Whether you’re a small business owner looking to expand your client base or an employee hoping to impress your boss, developing your copywriting skills can help you do it better.
And if you’re in search of a list and reviews of some of the best copywriting books, you’ve landed in the right place.
I’ve read most of these and listed specific details about each one in my review.
1. Scientific Advertising & My Life in Advertising, by Claude Hopkins
If you want to understand the art and science of copywriting, you should start by reading Claude Hopkins.

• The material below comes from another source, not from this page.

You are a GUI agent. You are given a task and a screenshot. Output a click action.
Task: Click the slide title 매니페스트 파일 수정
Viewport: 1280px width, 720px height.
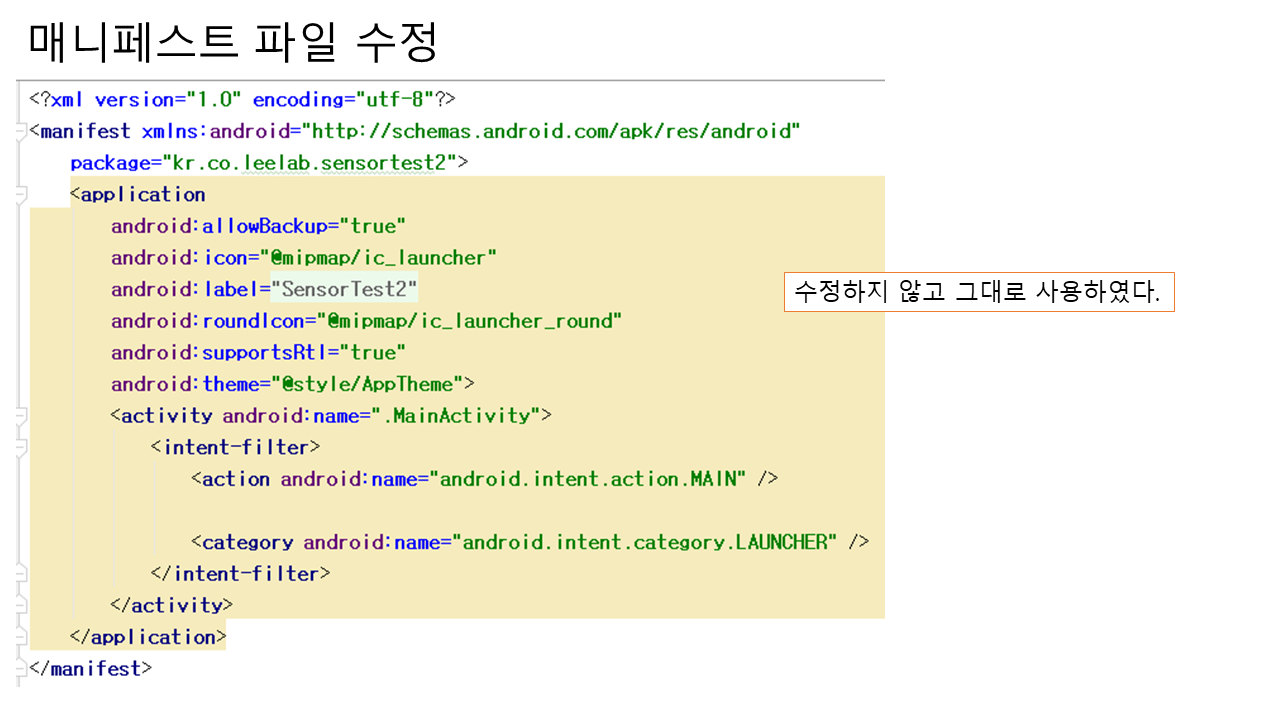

The 20th century advertising icon is credited with inventing modern advertising by introducing a scientific approach to the practice. His book Scientific Advertising, published in 1923, laid out his ideas for how advertisements should be structured and tested before being released into the wild.
To this day, it remains one of the most influential books on copywriting ever written.
2. Ogilvy on Advertising, by David Ogilvy
This is a must-read for anyone in advertising, even if you’re not planning to write copy. It’s a collection of Ogilvy’s best work, which he wrote between 1963 and 1975. Because it was written so long ago (and because the language used in advertising has changed so much since then), some of it may feel dated.
But there’s plenty here that will still be relevant to any copywriter today—it could even help inform your own brand of writing style. The book is also short: only about 130 pages long.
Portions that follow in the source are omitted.